Authors: Michael J. Jurczak, PhD, assistant professor of medicine, Division of Endocrinology and Metabolism, Maja Stefanovic-Racic, MD, PhD, assistant professor of medicine, Division of Endocrinology and Metabolism, director, EDM Fellowship Training Program, and Ramya Undamatla, MD, clinical fellow, Division of Endocrinology and Metabolism

Nonalcoholic Fatty Liver Disease — A Recent History

In the not too distant past, a diagnosis of fatty liver with inflammation, or steatohepatitis, unrelated to alcohol consumption, generally did not exist. Then in 1980, nonalcoholic steatohepatitis (NASH) was described for the first time, noting that the majority of patients with NASH were moderately obese and presented with obesity-associated diseases, such as type 2 diabetes (T2DM).1 Similarly, nonalcoholic fatty liver (NAFL), or the presence of liver fat greater than five percent without inflammation, has long been considered benign. However, over the last two decades NAFL gained recognition as a clinically relevant pathology that may portend the development of more serious liver disease, including NASH, cirrhosis, and hepato-cellular carcinoma. 

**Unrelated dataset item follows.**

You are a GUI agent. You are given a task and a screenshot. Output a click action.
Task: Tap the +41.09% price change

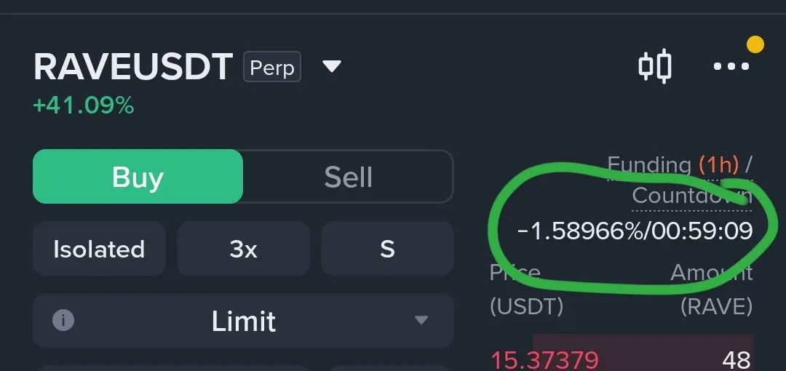(84, 105)
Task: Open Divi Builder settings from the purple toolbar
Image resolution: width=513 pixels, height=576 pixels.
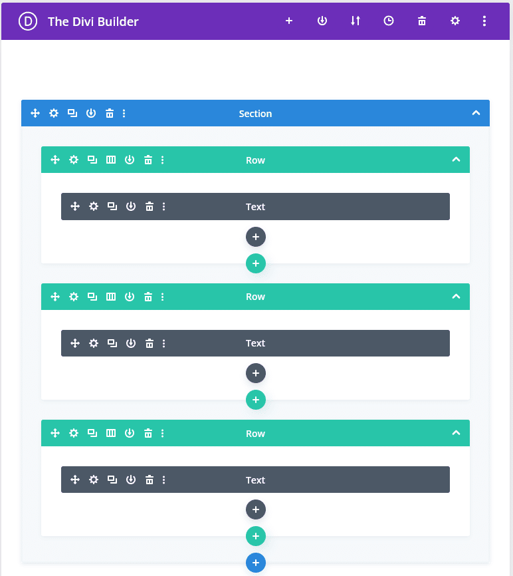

NAFL and NASH now represent the early and late histological characteristics of a liver disease spectrum referred to as nonalcoholic fatty liver disease (NAFLD), which also encompasses fibrosis and cirrhosis. In 2005, the Pathology Committee of the NASH Clinical Research Network, which was established in 2002 by the National Institute of Diabetes and Digestive and Kidney Diseases, published a validated histological scoring system for NAFLD. Referred to as the NAFLD activity score or NAS, the system is comprised of four semi-quantitative features, including steatosis (scored 0–3), lobular inflammation (scored 0–2), hepatocellular ballooning (scored 0–2), and fibrosis (scored 0–4), as well as nine features documented as present or absent.2 The proposed NAS not only solidified key histological features that define NAFLD progression but, importantly, provided a standardized means of evaluating interventions to treat NAFLD and also paved the way for the more than 200 clinical trials for NAFLD treatments currently underway.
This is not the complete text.